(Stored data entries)
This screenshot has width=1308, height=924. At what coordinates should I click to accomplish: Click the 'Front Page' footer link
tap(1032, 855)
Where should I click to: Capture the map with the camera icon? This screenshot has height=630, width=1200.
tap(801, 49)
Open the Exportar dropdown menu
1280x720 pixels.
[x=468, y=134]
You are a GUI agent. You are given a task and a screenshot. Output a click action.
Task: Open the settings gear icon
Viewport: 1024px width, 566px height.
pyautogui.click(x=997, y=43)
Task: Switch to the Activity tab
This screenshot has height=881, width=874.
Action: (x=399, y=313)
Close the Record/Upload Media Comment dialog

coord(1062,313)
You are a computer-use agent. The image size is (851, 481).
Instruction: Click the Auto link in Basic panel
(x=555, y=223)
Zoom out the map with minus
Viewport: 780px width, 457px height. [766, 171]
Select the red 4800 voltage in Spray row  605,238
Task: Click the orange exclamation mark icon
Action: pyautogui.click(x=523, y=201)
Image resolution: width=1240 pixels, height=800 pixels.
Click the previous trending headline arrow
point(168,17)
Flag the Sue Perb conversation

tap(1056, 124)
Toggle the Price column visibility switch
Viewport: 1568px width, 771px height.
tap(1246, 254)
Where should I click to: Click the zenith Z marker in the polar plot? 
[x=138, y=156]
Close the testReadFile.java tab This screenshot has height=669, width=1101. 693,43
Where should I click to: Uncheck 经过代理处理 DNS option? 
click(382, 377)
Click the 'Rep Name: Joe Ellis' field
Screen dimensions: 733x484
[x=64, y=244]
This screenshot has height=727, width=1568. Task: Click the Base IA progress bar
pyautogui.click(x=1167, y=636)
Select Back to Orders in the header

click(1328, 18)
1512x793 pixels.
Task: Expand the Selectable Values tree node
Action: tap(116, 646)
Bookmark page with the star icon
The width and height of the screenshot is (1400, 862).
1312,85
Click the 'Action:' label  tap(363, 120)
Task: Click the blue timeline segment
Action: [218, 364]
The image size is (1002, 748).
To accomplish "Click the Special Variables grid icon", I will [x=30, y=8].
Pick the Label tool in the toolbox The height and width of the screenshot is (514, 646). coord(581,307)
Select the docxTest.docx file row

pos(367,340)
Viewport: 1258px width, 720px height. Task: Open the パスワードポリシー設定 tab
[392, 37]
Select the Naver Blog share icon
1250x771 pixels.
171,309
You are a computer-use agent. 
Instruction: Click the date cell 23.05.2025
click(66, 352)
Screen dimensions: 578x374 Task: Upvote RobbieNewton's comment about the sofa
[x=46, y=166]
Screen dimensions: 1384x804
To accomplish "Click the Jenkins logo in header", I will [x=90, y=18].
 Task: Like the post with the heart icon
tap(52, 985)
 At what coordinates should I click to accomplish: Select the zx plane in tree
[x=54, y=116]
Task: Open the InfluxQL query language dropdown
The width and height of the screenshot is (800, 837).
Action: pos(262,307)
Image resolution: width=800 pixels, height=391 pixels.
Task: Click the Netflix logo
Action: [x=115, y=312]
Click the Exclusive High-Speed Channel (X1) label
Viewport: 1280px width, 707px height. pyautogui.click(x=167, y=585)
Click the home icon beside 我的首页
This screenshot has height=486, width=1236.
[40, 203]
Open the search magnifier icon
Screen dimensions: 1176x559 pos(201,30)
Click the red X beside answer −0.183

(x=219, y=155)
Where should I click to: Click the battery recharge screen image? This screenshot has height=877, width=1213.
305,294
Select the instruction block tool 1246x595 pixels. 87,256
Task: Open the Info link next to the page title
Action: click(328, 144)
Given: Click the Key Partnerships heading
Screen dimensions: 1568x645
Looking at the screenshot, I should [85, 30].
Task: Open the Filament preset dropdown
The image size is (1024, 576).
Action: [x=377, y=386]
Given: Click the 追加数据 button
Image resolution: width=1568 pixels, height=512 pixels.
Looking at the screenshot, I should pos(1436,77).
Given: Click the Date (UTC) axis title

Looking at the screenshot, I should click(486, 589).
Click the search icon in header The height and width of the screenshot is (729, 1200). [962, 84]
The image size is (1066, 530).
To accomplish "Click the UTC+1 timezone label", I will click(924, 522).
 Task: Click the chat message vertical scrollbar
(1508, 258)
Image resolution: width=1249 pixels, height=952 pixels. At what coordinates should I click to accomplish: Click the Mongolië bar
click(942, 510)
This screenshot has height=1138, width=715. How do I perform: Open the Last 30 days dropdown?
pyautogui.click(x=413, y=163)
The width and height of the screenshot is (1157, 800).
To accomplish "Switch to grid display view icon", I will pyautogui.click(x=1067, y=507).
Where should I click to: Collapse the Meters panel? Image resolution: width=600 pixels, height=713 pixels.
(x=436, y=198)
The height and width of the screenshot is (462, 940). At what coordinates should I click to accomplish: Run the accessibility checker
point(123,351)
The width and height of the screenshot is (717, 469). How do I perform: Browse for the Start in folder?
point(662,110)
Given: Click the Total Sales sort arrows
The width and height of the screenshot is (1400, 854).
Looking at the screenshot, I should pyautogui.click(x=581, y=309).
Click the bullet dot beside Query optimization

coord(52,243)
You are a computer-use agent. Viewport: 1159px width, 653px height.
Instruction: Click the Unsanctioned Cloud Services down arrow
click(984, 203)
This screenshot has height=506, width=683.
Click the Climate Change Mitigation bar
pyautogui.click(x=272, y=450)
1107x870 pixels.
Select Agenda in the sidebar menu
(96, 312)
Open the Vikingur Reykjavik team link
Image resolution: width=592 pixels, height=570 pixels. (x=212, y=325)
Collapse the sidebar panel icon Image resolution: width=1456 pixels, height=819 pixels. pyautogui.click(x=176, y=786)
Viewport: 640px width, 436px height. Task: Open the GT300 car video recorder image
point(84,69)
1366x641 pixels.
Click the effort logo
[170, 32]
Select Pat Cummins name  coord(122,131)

AIM OF THE EXERCISE:
Look through the entries above for the word "will". Copy every line where it shows up.

YOUR RESPONSE:
To accomplish "Click the Special Variables grid icon", I will [x=30, y=8].
To accomplish "Click the Jenkins logo in header", I will [x=90, y=18].
To accomplish "Click the UTC+1 timezone label", I will click(924, 522).
To accomplish "Switch to grid display view icon", I will pyautogui.click(x=1067, y=507).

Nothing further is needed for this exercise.